Far Away, From Home, 2024
Far Away, From Home, an image-based sculpture, is part of Zhang’s ongoing inquiry into the complexities of home, immigration, identity politics, diaspora, and queerness in the public sphere. Responding to the Chinese zodiac Year of the Dragon in 2024, Zhang re-interprets a curio cabinet reminiscent of furniture from the artist’s childhood home in Hunan, China. The shelving unit is filled up with backlit photographs of “tattooed” latex balloons on one side, and their paper collage doppelgängers on the opposite side. It also features laser-etched panels highlighting scenes from Huaniaohua, a traditional type of Chinese Bird-and-Flower Painting, as well as etchings of the original tattoo imagery Zhang used on the latex balloons. The four supporting legs are modeled after balusters in porch railings and stairways that Zhang has encountered over the past year in Massachusetts.
The title of this installation takes inspiration from the essay “Far Away, From Home: The Comma Between” by filmmaker and writer Trinh T. Minh-ha. Exploring Trinh’s musings on otherness as both “a site of return” and “a site of change,” the artist asks: “How can I map queer desires onto the tapestry of an ever evolving home?
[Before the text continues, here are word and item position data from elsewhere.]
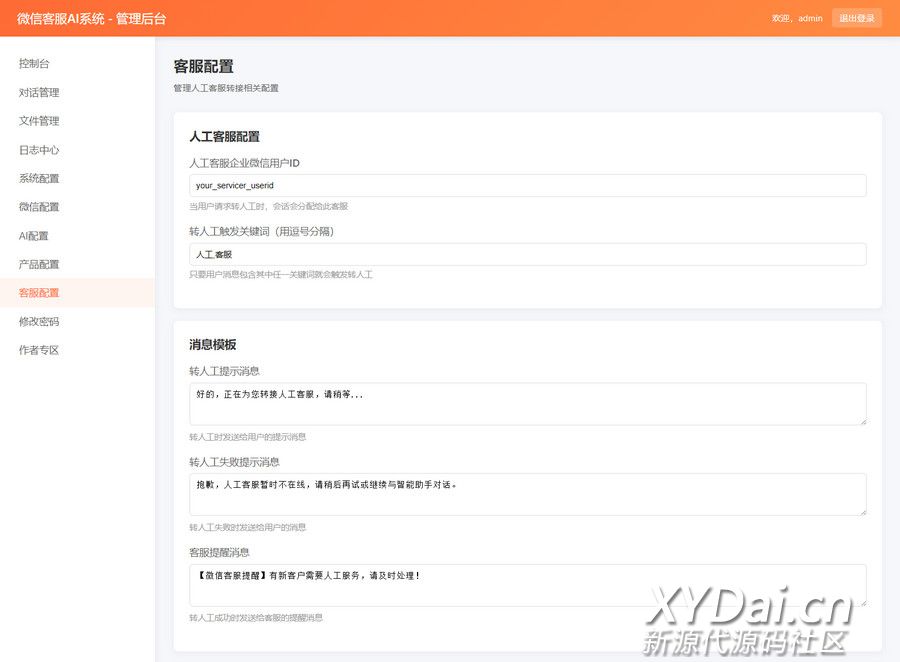Click the 微信客服AI系统 header title
Screen dimensions: 900x662
92,18
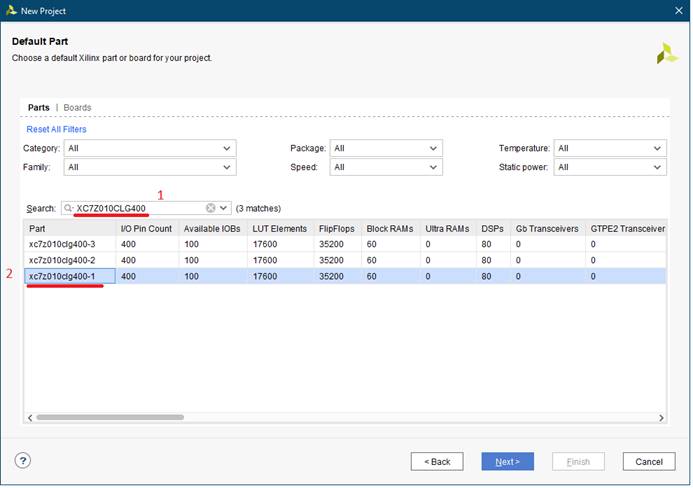Open the search history dropdown arrow
Image resolution: width=693 pixels, height=488 pixels.
pos(223,208)
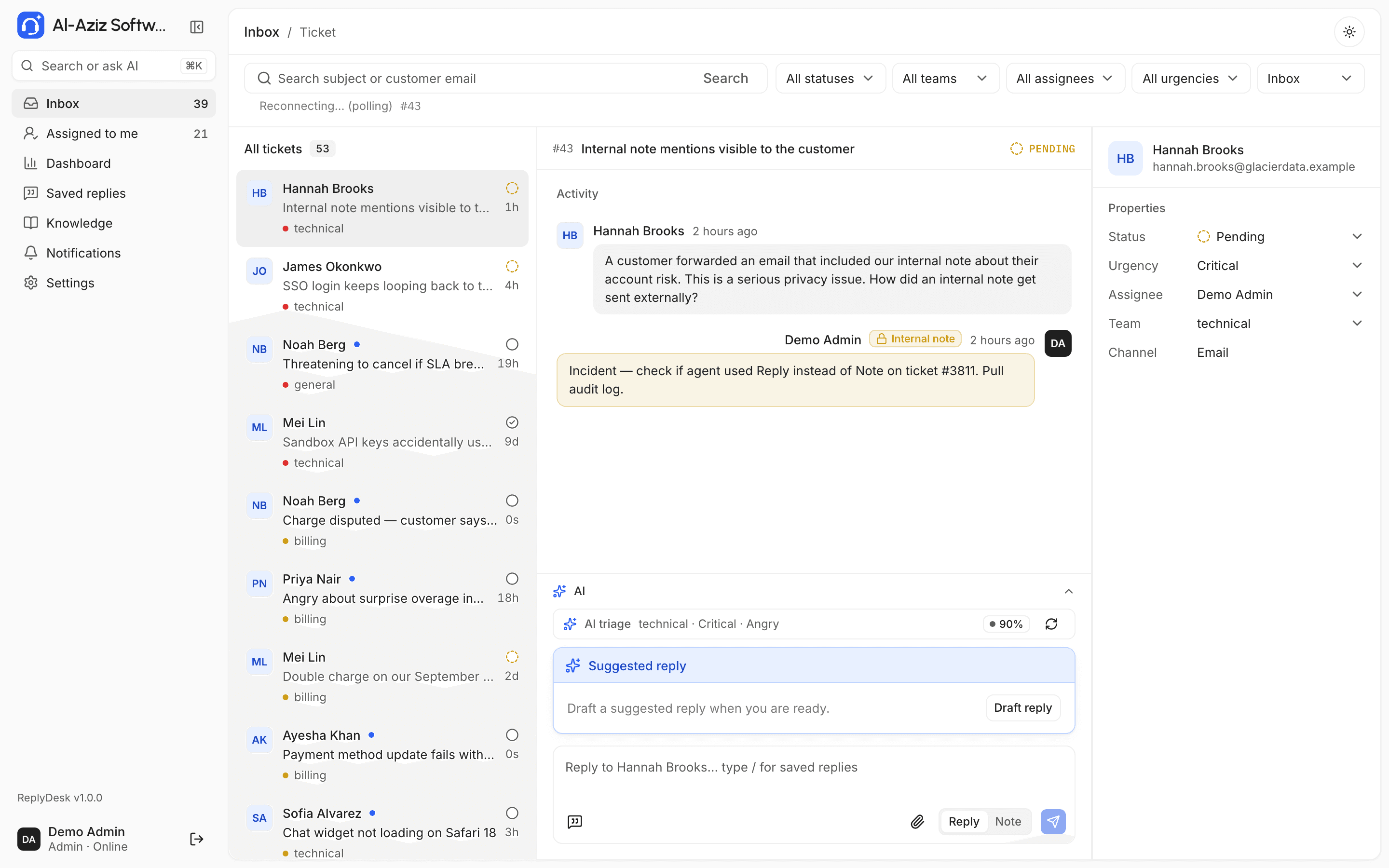The height and width of the screenshot is (868, 1389).
Task: Send the reply with paper plane icon
Action: [x=1053, y=822]
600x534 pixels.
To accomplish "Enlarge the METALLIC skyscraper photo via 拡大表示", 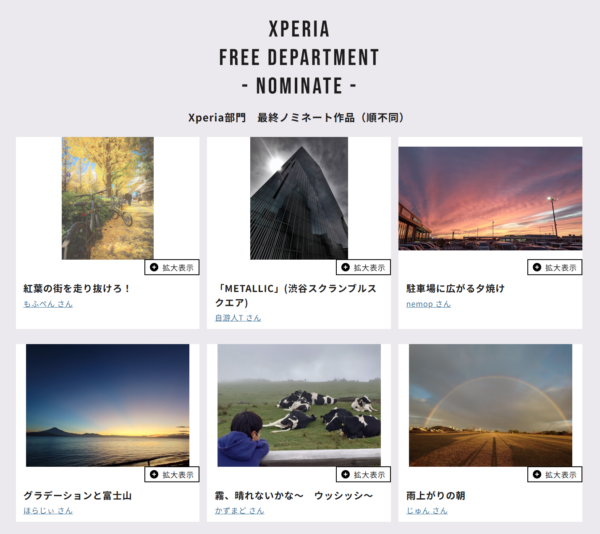I will tap(363, 267).
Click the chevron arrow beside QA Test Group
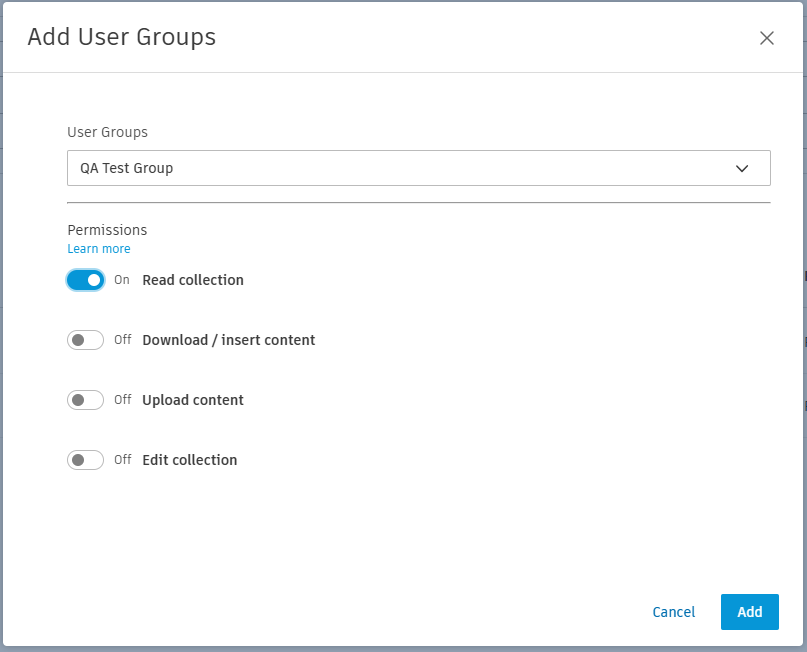This screenshot has width=807, height=652. point(742,168)
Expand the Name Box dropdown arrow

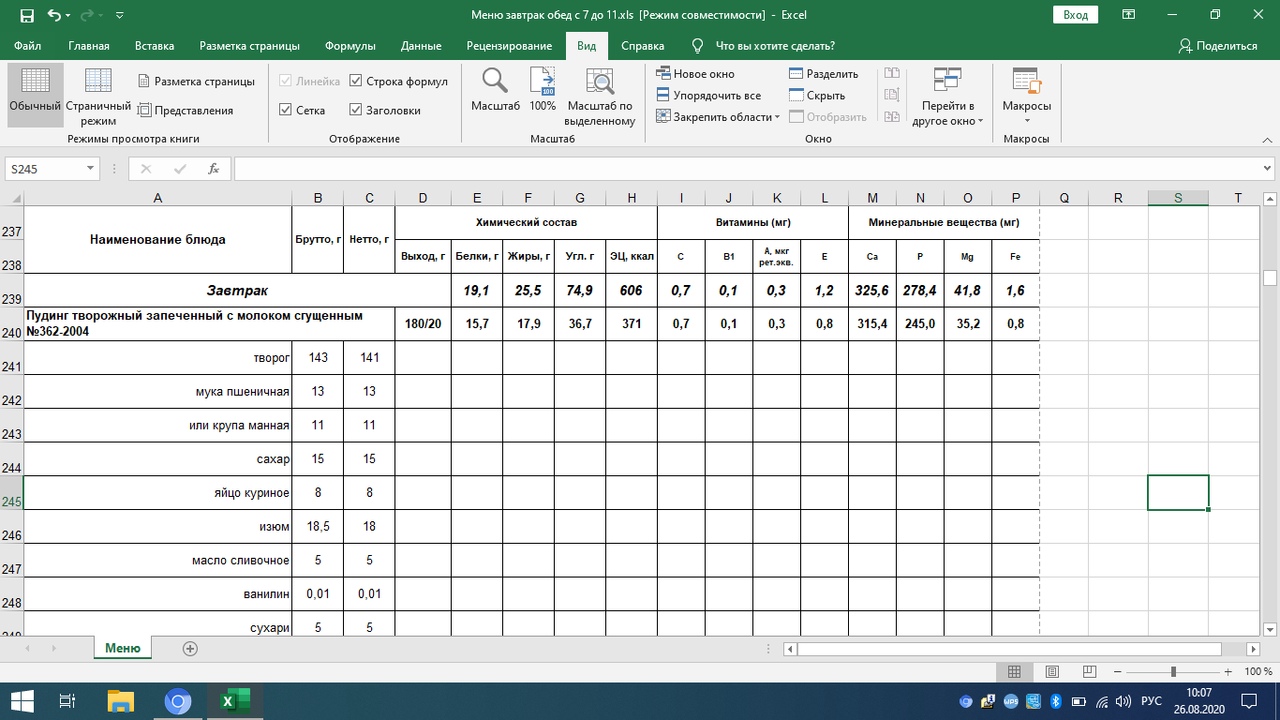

To what extent do the intertwined threads of my native and adopted cultures become blurred and indistinguishable? How can I complicate the experience of living in a state of liminality and in-betweenness without essentializing it?”
By displaying a domestic cabinet-like installation in the heart of Chinatown, Zhang’s work recreates an act of displacement embedded with counter narratives of resistance and resilience against flatness and simplistic interpretations. Far Away, From Home offers a patchy, slippery, and disorienting aesthetic experience with the hope of prioritizing care, queer joy, and openness while troubling the binary systems that limit who we can be and what we can build together.